刑務所や少年院を出た後に行き場のない人を受け入れる民間の更生保護施設や自立準備ホームの開設をめぐり、埼玉県松伏町が周辺住民の3分の2以上の同意を条件とする条例の制定を検討していることが1日、町への取材で分かった。9月議会に条例案を提出する。
 法務省によると、同様の条例は全国で例がない。町は「住民の不安を取り除き、理解を得る必要があると判断した」と説明するが、再犯防止のために社会での更生を重視する流れに逆行するとの指摘もあり、議論を呼びそうだ。

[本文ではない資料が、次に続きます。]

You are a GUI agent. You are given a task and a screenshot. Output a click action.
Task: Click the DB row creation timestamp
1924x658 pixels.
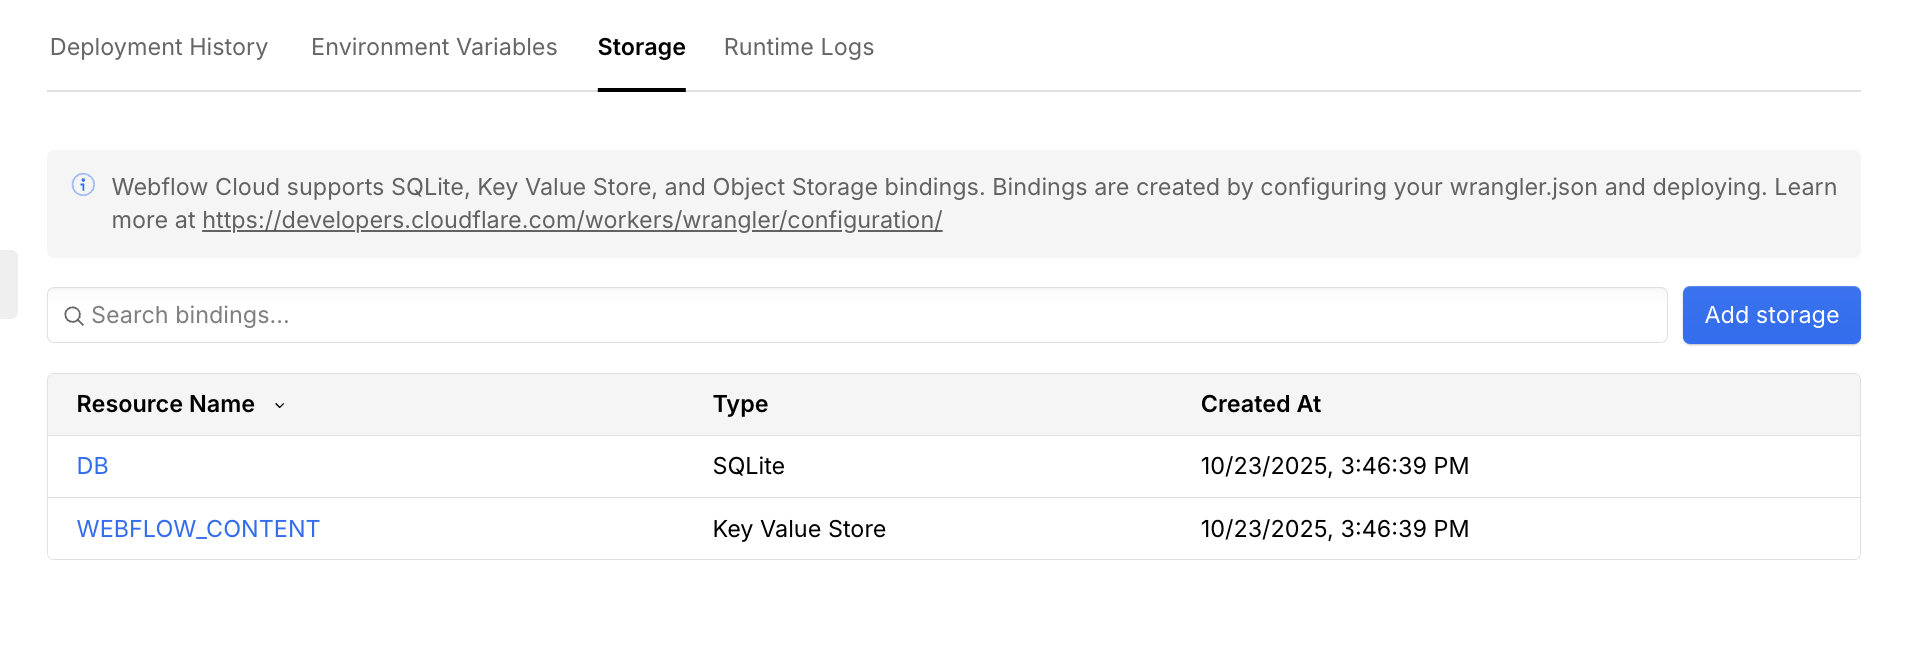coord(1334,466)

本配信記事では,松伏町における更生保護施設等の設置手続に関する条例の制定方針を紹介.同条例案に関しては,現在のところ,同町HPでは確認できず.
本配信記事を拝読させて頂くと,各施設の設置に際して,いわゆる「住民同意条項」*1を規定される模様.2012年8月1日付の日本経済新聞では,本配信記事に加え,同条例制定に至る背景,条例の内容も紹介.同記事を拝読させて頂くと,「更生保護施設と自立準備ホーム」を開設する場合,同「施設から300メートル以内の住民を対象に説明会」を開催,その後,「書面で3分の2以上の同意を得る必要がある」とされている模様.同記事によると,同規定は,「都市計画法に関し国土交通省が示している「土地開発には地権者らの3分の2以上の同意が必要」との指針を参考」*2という.施設設置の「あり方を決める主導権を握っている」「マジョリティ」*3とは,誰かを考えさせられる.意思表明の結果は,条例制定後,要確認.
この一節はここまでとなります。